Ler em mídias digitais ou no papel?

Digo que cada um deve proceder da maneira que lhe pareça mais confortável. O que importa realmente é que o ato da leitura seja completo. Nesse quesito, as experiências tendem a ser melhores em superfícies feitas de celulose.

O Kindle tem me ajudado muito em termos de rendimento. Ler em sua tela é algo bem agradável. De acordo com as necessidades ou preferências de cada leitor, é possível modificar a fonte do e-book tanto em estilo quanto em tamanho. Se o modelo for o Paperwhite, melhor ainda: dá pra ler no ônibus sem precisar acender a luz de leitura e incomodar um possível passageiro vizinho, já que a luminosidade da tela do dispositivo pode ser regulada. Desde que passei a usá-lo, tenho a seguinte certeza: Kindle é melhor que televisão.

O problema é quando me coloco a ler algo online. Tenho sérias dificuldades em manter a atenção no artigo escolhido – por isso, evito colocar muitos livros na memória do supracitado e-reader da Amazon. Quando dou por mim, várias janelas estão abertas e a sensação é de que não assimilei nada do que li. Quando desligo o computador ou recoloco o celular no bolso, sinto-me como se ainda não tivesse lido nada.

Há mais ou menos uns vinte dias, Joel Pinheiro da Fonseca, colunista do jornal Folha de S. Paulo, relatou sua sensação depois de passar uma semana somente se informando por notícias publicadas em meios impressos. O saldo, segundo ele, foi extremamente positivo. Claro: grande parte do que era lido já havia acontecido há algumas ou muitas horas. Porém, esse distanciamento temporal era favorável no sentido de ver análises mais lúcidas do que as proferidas no momento de cada acontecimento, em que as pessoas costumam vomitar opiniões no calor do momento.
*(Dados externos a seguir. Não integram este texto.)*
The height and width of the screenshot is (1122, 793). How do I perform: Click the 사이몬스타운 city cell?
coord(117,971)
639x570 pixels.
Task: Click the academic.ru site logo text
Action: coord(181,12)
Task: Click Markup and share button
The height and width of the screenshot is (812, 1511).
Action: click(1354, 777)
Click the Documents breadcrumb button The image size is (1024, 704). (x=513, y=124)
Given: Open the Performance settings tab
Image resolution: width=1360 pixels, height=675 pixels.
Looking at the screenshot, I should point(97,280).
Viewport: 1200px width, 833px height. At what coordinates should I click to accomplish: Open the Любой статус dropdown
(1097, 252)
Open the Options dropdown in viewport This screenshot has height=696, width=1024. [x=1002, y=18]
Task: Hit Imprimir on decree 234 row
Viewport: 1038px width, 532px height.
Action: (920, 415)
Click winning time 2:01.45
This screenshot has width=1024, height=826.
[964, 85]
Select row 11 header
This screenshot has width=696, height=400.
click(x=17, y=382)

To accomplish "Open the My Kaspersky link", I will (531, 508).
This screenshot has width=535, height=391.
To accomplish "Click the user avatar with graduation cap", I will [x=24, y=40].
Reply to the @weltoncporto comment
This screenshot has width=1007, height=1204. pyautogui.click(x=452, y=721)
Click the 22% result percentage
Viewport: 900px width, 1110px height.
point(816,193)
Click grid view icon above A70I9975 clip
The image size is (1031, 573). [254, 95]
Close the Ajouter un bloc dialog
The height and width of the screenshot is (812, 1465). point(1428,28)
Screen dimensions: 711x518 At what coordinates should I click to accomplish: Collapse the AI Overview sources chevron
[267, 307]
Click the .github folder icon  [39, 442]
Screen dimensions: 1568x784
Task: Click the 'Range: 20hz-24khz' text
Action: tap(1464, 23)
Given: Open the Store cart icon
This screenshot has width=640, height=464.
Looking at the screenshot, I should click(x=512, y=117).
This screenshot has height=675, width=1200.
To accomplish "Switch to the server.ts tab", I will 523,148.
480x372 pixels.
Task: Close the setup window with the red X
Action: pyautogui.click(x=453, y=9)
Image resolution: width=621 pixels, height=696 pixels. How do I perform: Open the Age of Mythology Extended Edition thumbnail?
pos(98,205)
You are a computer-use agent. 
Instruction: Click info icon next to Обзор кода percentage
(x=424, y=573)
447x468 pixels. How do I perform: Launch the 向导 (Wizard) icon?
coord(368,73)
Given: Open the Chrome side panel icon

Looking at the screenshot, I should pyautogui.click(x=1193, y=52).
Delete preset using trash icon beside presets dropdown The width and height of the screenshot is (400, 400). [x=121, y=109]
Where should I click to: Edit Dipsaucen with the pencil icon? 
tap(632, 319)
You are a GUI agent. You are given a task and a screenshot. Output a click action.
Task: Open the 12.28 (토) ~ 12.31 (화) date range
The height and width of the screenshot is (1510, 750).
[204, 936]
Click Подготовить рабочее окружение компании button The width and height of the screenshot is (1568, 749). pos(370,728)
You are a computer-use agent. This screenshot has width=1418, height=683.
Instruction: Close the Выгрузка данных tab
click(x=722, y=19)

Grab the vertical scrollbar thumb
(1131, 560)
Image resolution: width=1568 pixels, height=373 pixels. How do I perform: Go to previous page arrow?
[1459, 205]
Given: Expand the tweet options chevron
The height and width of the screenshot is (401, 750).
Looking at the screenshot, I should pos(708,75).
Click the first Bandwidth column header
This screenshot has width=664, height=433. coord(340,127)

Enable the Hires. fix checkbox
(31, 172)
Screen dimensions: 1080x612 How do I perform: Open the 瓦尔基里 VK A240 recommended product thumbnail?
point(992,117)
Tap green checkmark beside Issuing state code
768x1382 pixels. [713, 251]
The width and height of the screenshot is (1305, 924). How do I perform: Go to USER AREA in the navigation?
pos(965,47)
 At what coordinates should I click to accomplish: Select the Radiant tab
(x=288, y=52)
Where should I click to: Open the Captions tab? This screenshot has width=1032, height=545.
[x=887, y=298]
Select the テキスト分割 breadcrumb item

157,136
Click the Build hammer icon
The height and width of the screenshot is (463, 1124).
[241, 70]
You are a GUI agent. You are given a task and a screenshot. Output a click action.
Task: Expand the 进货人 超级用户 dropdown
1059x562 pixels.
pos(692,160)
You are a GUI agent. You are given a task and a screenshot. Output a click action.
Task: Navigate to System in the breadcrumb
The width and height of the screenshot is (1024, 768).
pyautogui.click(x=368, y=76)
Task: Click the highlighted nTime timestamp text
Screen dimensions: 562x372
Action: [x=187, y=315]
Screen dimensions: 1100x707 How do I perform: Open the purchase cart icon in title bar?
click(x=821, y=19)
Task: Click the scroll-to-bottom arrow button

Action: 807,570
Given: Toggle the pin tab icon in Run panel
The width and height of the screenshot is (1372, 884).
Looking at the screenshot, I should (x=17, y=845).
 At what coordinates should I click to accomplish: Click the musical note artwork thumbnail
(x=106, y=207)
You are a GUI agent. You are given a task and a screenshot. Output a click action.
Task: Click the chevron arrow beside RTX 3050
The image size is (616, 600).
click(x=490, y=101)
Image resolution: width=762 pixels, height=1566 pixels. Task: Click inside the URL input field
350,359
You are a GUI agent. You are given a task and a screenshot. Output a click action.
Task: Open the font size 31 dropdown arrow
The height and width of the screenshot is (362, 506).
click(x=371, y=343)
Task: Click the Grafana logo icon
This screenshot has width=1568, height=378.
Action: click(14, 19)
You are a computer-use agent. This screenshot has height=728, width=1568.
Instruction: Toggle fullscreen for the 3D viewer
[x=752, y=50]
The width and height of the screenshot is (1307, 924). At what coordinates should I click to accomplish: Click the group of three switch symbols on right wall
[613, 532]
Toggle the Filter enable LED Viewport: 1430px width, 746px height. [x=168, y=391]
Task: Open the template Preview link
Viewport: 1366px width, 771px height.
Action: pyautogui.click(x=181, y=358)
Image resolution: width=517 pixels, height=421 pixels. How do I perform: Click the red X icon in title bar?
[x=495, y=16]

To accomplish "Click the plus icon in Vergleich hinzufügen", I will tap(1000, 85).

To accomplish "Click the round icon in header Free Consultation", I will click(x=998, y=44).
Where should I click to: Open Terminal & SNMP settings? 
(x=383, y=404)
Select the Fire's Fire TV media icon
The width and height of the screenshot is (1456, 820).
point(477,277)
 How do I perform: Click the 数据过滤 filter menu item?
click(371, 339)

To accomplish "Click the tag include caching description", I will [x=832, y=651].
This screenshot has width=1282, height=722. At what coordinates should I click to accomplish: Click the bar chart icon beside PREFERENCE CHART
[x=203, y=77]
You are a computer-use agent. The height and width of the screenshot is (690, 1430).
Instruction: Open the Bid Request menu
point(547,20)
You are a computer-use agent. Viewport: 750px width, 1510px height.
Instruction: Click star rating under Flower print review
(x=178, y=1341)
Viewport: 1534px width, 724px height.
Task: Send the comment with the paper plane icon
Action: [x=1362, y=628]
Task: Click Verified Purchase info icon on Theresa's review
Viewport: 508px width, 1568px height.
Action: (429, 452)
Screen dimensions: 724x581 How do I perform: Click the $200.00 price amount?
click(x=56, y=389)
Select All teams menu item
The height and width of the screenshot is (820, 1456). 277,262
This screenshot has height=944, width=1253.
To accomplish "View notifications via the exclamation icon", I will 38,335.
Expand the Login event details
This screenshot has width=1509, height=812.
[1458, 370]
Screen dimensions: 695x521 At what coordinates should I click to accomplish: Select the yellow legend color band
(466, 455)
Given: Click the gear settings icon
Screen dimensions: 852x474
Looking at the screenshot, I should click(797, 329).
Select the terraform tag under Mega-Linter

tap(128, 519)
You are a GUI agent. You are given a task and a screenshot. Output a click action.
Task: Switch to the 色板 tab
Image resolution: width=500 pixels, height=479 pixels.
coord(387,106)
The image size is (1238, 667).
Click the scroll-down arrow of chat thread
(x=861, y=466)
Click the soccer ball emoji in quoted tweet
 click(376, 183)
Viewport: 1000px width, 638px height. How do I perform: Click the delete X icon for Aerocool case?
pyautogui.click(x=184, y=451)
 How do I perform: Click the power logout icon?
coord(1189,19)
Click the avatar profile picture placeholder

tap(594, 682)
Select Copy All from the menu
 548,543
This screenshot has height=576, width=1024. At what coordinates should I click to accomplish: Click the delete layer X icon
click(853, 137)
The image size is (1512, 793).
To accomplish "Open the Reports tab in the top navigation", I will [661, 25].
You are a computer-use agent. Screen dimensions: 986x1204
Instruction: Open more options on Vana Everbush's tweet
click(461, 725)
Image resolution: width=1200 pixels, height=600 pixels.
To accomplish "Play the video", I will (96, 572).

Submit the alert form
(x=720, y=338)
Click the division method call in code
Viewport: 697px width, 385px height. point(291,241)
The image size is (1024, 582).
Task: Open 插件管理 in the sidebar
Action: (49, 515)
Além da leitura do jornal ter sido mais proveitosa na questão do aproveitamento, creio que a grande sacada seja tirar um momento para se dedicar a uma única coisa: ler.

Os dispositivos tecnológicos foram criados para facilitar nossas vidas e para que tenhamos mais tempo. Todavia, parece que a humanidade, no geral, tem insistido em fazer inúmeras coisas ao mesmo tempo. A partir do momento em que tomo a decisão de me desconectar de tudo para apenas escolher um canto da casa e usufruir da leitura, essa experiência tende a ser a melhor possível. É como ir à estante, escolher um vinil do Milton Nascimento e colocá-lo no toca-discos. Algo bem diferente de me colocar a navegar pelas infinitas possibilidades do Spotify.

Negar a importância das mídias digitais seria algo tão anacrônico e absurdo quanto pregar a volta do regime militar. Contudo, num mundo ideal, seria legal se tirássemos pelo menos uma hora de nosso dia para consumir, sem correria, textos mais longos e reflexivos.

O papel ainda tem se mostrado a mais plena e transgressora maneira de fazer isso.